Software suggestions

qa

#1

I hope this is in the right place.

I’m interested to know what software I should have on hand when my forge arrives.

I expect to do both engraving and making “parts” for things.

I don’t really own anything at the moment, so I"m a PC guy and the slate is clean. :slight_smile:

thanks all,
chris


Software
What is the best computer/software
#2

Look at these.


#3

Beyond the software, I’d suggest having some “stuff” to cut and engrave. Pick a couple of projects (Google “scrollsaw patterns”) and you’ll find a lot of stuff that you can use in whatever software you choose - then get some 1/8" and 1/4" wood and acrylic. Those are the simplest things to start with, won’t stink up the house much (like leather can) and cheap enough that you don’t break the bank just learning.

Go with plywood instead of full-thickness stock. It’s cheaper and for some things better (like living hinges). Birch Plywood in 3 or 6mm (closest metric measurements to 1/8 & 1/4") is good. Woodcraft stores and Amazon carry it. Lots of other places too but those two are pretty convenient. You can get a box of BB Ply that’s 12" square which will fit nicely and let you play.

For acrylic make sure it says it’s “cast” acrylic. You’ll get more consistent results as the stock is more precisely sized and you’ll get very nice polished edges when cutting. It engraves & cuts very well. Again, this is available on Amazon and other places on the web as well as possibly local plastics outlets.


#4

What kind of software are you familiar with? Have you done some image processing with Photoshop or something? MSPaint work? Do you understand the difference between a bitmap and a vector image? Can you use a scanner to put an image on your computer and then turn that image into something you can manipulate? Do you know of anyone who has some type of CNC machine, either vinyl cutter or CNC router? A little more info about what you are comfortable with might help us point some things out. Here is a good topic that explores how to start up in laser design and fabrication.


#5

I will suggest Fusion 360 as it seems pretty simple to learn, use, and is free for individuals, makers, and I think really tiny businesses. Check it out. I could be wrong. It wouldn’t be the first time. I also grabbed 123Make but haven’t gotten to playing around with it. I also have Paint Shop Pro…I think the last one before it went to a monthly subscription.


#6

I was looking for some free or reasonably priced 3D CAD software last week.
I’m totally newbie so I can’t recommend but I’ll just throw one more name in.

DesignSpark Mechanical is free and seems usable.

I don’t have any project on hand so I’m not motivated to try it extensively, but so far it’s my choice over Fusion 360 because the latter only saves to the cloud and that’s where I draw the line.


#7

When you buy acrylic, make sure you’re getting cast, not extruded - and it’s worth ensuring you can tell the difference, as we’ve had suppliers try to swap one for the other.

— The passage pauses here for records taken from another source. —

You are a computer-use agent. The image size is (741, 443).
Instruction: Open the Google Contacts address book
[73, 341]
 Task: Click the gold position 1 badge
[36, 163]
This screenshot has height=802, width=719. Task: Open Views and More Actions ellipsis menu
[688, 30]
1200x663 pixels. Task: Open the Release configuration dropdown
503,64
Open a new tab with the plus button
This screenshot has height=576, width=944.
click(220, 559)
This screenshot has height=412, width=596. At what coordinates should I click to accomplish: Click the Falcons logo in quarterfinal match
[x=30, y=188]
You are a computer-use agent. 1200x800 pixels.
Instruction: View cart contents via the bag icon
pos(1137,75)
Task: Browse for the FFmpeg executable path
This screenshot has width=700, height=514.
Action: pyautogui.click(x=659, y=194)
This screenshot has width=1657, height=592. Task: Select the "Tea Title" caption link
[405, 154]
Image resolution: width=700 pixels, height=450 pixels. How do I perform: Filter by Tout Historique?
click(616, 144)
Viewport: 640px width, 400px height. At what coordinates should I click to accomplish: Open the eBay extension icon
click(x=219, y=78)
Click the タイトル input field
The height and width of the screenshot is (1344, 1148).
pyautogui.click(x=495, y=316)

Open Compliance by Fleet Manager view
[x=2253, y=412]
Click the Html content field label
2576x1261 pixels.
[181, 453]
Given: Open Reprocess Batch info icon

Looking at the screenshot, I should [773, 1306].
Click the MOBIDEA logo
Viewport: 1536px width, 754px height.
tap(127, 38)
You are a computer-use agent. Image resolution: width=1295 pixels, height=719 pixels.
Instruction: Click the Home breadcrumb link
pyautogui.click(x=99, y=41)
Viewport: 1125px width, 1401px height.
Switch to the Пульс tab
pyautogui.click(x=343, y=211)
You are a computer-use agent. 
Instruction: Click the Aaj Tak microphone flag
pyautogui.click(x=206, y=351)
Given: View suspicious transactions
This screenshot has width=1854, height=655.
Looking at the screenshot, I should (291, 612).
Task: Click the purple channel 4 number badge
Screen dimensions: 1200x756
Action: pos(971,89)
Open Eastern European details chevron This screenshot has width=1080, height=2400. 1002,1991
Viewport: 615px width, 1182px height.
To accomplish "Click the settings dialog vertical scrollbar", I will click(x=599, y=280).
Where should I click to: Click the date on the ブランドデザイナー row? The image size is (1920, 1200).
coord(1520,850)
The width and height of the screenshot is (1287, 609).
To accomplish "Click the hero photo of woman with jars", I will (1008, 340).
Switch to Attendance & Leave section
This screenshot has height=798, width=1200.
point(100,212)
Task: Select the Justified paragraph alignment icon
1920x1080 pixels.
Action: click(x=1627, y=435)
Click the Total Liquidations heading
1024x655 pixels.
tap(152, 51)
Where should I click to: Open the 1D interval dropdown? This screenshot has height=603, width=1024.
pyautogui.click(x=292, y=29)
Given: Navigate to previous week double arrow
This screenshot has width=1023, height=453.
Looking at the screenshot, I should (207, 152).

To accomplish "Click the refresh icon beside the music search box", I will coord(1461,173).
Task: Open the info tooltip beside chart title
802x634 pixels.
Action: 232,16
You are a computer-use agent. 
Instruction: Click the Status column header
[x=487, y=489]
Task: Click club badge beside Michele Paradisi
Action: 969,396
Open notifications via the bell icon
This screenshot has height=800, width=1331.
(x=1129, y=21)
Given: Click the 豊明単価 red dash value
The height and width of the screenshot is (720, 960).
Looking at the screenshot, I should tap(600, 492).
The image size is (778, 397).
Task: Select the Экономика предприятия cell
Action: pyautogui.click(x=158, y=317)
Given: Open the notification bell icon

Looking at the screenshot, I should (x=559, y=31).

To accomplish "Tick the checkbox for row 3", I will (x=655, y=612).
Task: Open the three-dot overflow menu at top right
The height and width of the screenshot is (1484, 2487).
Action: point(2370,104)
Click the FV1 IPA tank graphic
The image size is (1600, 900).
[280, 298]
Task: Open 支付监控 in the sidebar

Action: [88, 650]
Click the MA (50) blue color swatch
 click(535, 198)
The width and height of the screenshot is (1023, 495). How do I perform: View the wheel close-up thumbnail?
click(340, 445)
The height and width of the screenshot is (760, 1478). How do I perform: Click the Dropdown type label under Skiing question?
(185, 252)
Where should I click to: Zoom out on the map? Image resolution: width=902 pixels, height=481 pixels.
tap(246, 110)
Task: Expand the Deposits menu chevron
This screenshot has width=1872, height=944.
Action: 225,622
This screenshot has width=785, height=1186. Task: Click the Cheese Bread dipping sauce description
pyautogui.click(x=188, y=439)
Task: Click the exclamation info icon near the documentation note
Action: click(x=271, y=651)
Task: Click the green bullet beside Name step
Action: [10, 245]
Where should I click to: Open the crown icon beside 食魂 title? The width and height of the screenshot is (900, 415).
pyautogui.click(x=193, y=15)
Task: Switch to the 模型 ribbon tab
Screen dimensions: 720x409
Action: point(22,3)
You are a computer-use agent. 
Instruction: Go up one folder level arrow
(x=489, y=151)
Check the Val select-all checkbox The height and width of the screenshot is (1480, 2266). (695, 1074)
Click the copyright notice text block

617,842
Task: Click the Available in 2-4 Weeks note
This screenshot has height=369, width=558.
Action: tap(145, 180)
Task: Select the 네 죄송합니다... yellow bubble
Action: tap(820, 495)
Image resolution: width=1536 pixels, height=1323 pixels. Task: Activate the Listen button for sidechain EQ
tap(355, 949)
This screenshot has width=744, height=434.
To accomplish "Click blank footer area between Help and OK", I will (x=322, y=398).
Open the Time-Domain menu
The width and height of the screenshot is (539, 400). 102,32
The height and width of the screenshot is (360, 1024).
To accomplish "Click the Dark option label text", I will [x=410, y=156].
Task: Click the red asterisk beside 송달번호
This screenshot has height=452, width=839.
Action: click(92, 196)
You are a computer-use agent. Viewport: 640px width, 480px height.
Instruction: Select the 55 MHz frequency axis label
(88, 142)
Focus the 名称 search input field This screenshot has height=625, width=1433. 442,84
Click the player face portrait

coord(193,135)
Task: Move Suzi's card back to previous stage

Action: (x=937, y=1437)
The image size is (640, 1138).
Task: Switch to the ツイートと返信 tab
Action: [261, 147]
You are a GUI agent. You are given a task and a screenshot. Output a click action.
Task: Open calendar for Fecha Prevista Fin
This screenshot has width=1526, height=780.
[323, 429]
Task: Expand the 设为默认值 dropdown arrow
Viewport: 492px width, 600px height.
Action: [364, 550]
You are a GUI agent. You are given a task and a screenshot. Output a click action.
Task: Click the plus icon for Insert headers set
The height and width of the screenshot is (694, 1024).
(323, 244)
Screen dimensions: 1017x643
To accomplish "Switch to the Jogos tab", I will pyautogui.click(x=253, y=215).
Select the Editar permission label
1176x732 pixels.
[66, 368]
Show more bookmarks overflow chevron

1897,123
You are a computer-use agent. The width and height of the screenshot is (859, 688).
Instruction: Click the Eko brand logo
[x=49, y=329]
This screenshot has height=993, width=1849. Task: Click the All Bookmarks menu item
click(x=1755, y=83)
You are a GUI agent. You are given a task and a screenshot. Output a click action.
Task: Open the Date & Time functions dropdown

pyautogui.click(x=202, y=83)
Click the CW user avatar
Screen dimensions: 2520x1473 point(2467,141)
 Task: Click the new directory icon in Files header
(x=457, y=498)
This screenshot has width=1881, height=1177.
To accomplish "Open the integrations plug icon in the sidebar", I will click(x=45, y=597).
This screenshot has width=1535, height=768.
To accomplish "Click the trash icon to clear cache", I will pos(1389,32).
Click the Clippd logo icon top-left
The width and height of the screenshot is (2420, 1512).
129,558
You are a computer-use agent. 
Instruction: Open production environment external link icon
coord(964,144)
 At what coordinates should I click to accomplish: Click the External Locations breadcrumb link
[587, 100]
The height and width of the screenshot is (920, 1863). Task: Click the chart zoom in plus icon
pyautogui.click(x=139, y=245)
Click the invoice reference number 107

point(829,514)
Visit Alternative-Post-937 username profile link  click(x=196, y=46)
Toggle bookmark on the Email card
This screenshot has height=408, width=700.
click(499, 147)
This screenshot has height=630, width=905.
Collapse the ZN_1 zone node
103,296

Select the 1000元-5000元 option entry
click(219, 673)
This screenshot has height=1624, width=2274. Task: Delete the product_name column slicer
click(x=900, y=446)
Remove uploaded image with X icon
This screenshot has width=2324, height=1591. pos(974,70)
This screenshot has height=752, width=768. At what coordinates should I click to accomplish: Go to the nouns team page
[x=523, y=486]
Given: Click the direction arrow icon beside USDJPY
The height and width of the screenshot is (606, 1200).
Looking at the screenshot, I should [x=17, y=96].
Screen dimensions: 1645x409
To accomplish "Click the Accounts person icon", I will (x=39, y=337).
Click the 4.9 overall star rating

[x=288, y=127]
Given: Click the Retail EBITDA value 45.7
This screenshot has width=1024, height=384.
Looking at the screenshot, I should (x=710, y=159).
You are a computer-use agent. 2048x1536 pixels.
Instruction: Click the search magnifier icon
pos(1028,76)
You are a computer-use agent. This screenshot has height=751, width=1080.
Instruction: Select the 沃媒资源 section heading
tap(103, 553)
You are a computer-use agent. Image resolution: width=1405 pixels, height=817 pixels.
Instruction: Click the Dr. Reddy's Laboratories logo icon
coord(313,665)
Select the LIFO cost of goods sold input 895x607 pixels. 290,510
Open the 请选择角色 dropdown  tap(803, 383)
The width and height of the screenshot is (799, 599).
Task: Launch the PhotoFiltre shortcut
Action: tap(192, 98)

Plywood is very hit-or-miss and you can’t tell if it’ll work without testing, so I’d advise against stockpiling that until you’ve tested it.


#8

Baltic Birch ply I’ve gotten from Amazon & Woodcraft have been very reliable with almost no knots or patches and apparently consistent gluing (no voids or glue pockets). Amazon has convenient 12x12" squares and Woodcraft has various sizes all the way up to 60" full sheets.

Amazon has also been very consistent with cast acrylic. Also in 12x12" square pieces and a variety of colors. It’s got factory labels as cast acrylic (and so noted in the product description) and cuts like cast so I assume it’s really cast acrylic.


#9

Glad it’s worked for you! If it has a manufacturers’ label on it, you should be good. Just be sure you buy from the same supplier each time - a given amazon listing may come from different suppliers, and we did not have good experience with their baltic birch the one time we bought it from them.


#10

I’ve had good luck with estreetplastics for acrylic…just wish their shipping was a bit more reasonable😏


#11

If you have a local safety glass provider they should be able to provide samples for you to pick from and no shipping! We use a company called justice glass supply for all our safety glass and clear acrylic we need. Not sure if they would offer colors or not.


#12

Definitely a good tip. A lot of people don’t realize the sourcing vendor can change. I always add good ones to my wish lists so I can find them again easily.


#13

Unfortunatly the local place doesnt have much in small amounts of color acrylics. I pick though their scraps pile once and awhile but most is extruded.


#14

I honestly don’t know if it’s cast or acrylic we get either, I would have to call and see. We use it for covers on DC motors to make it easier on maintenance people to inspect comm and brushes without having to remove cover. So as long as it’s clear lol


#15

The only clear I use is cast…extruded doesn’t etch well.